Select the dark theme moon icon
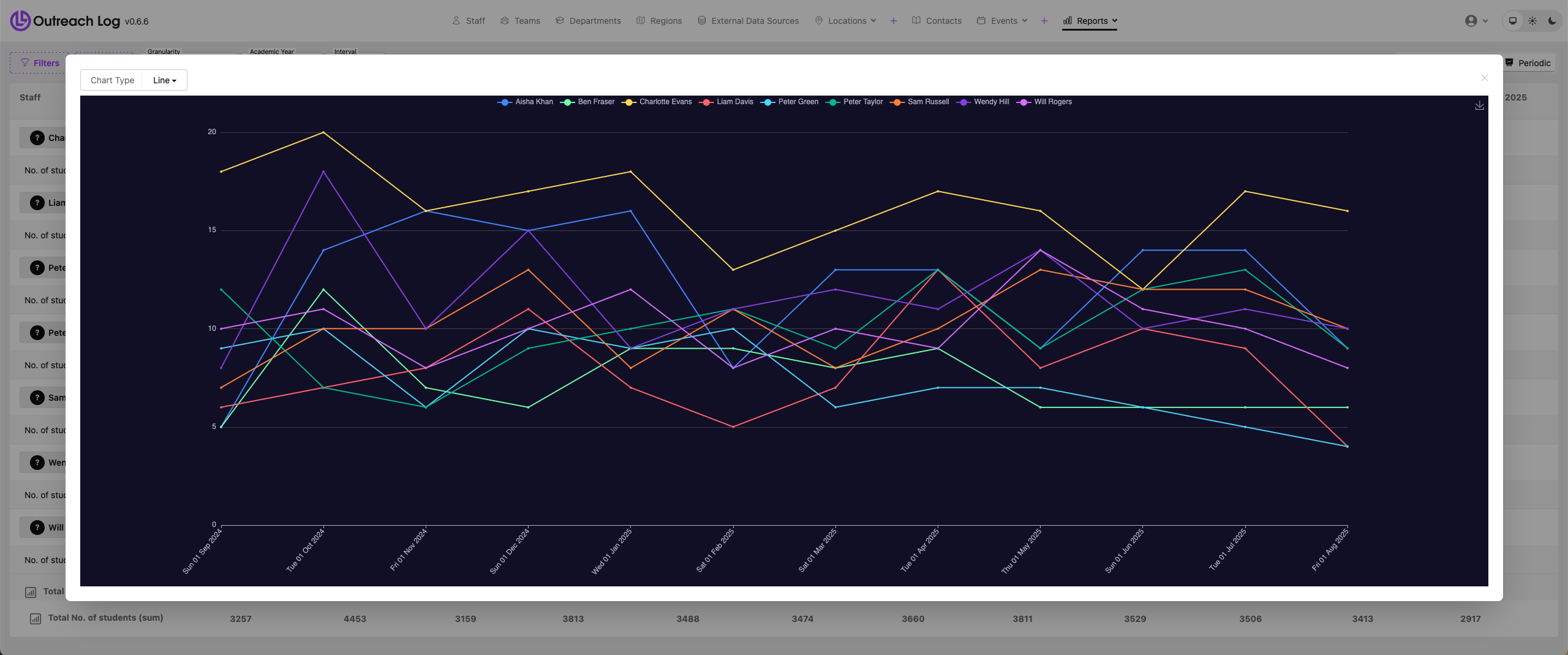Image resolution: width=1568 pixels, height=655 pixels. [x=1552, y=21]
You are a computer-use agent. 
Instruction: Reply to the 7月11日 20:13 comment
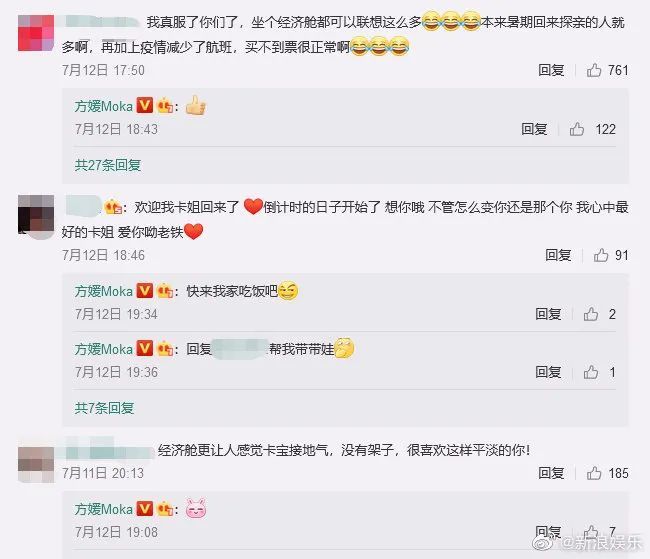click(x=551, y=473)
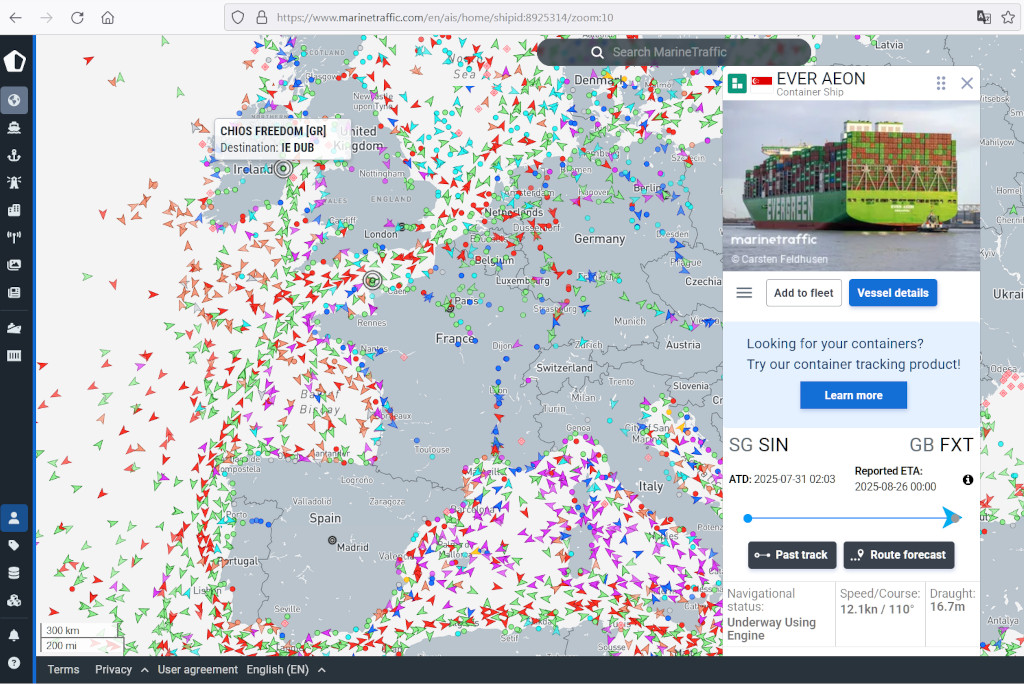The image size is (1024, 684).
Task: Click the drag handle dots on vessel panel
Action: [941, 83]
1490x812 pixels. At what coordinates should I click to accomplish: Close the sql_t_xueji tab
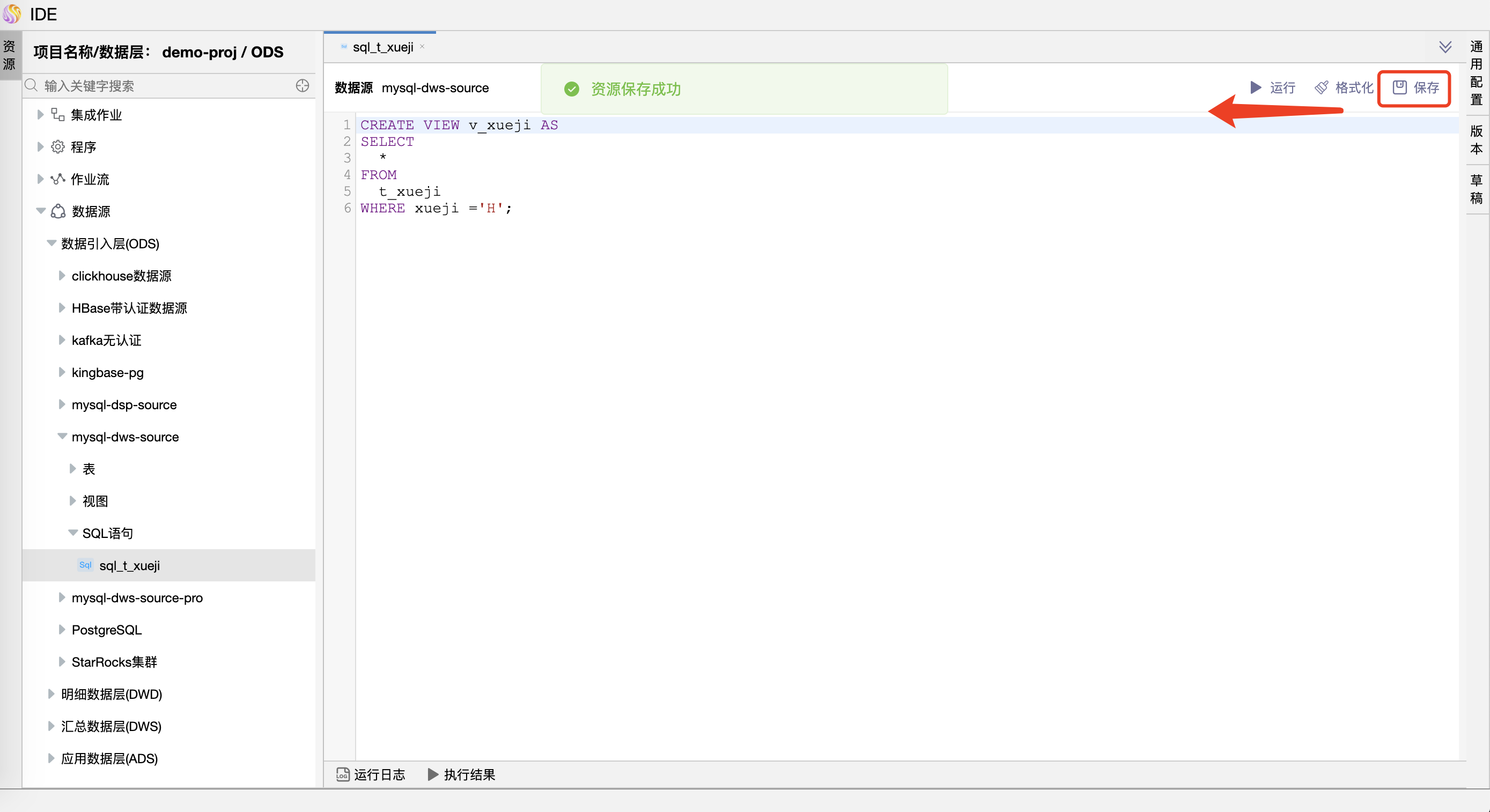423,46
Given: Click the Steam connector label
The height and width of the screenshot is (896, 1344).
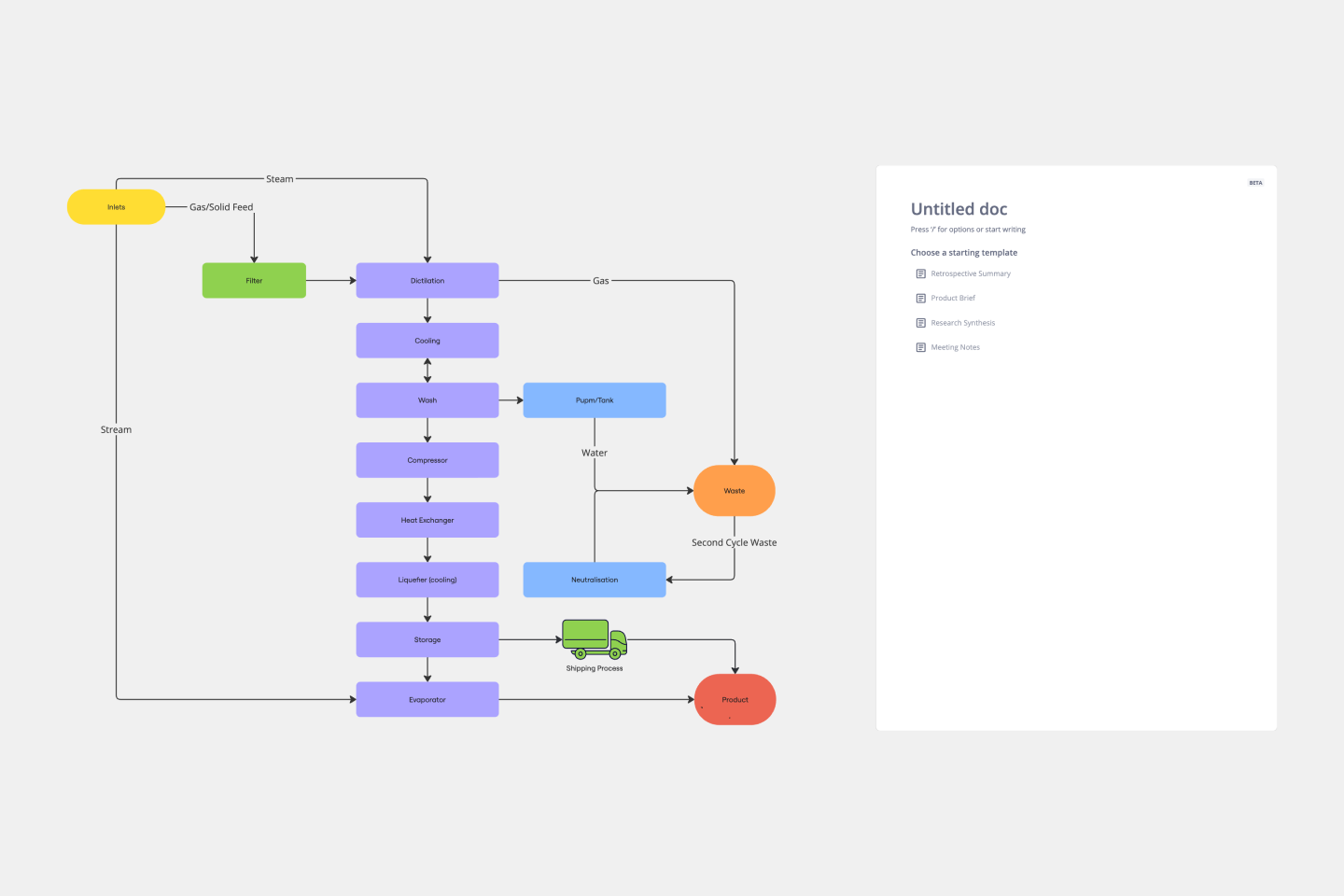Looking at the screenshot, I should click(x=279, y=179).
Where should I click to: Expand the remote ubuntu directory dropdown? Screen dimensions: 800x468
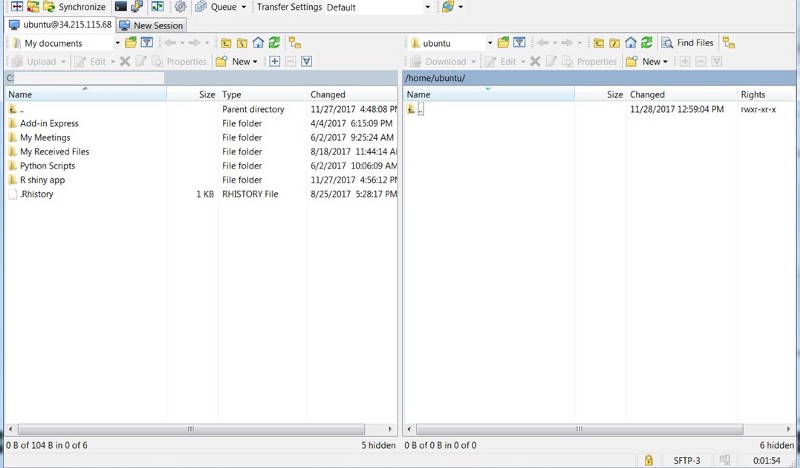(490, 43)
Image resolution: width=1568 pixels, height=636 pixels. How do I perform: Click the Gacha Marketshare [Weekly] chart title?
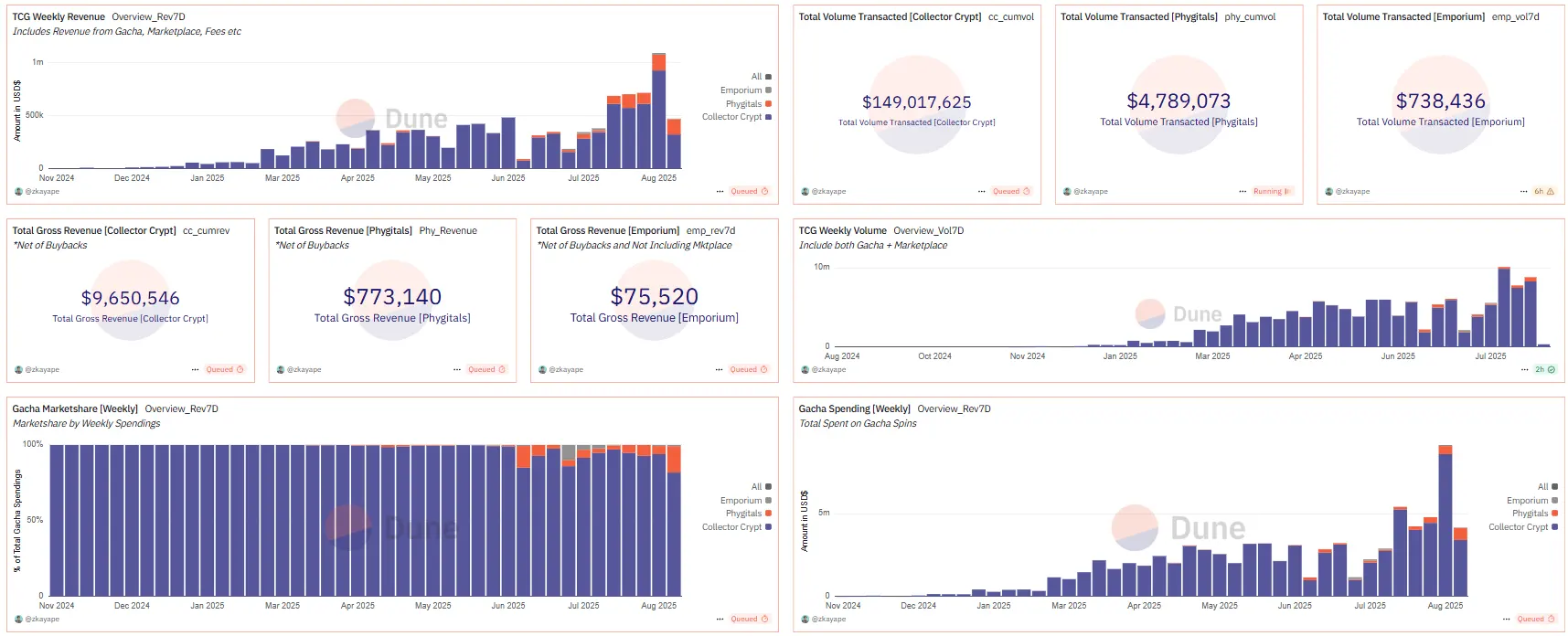coord(75,409)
- - -
**EXERCISE TASK:** Rewrite everything from the line containing "Image resolution: width=1568 pixels, height=636" down to the end of the listing, with "chart title" changed to "chart header" and nothing else altered. Leave the pictures out.

**OUTPUT FOR THIS EXERCISE:**
Image resolution: width=1568 pixels, height=636 pixels. How do I perform: Click the Gacha Marketshare [Weekly] chart header?
coord(75,409)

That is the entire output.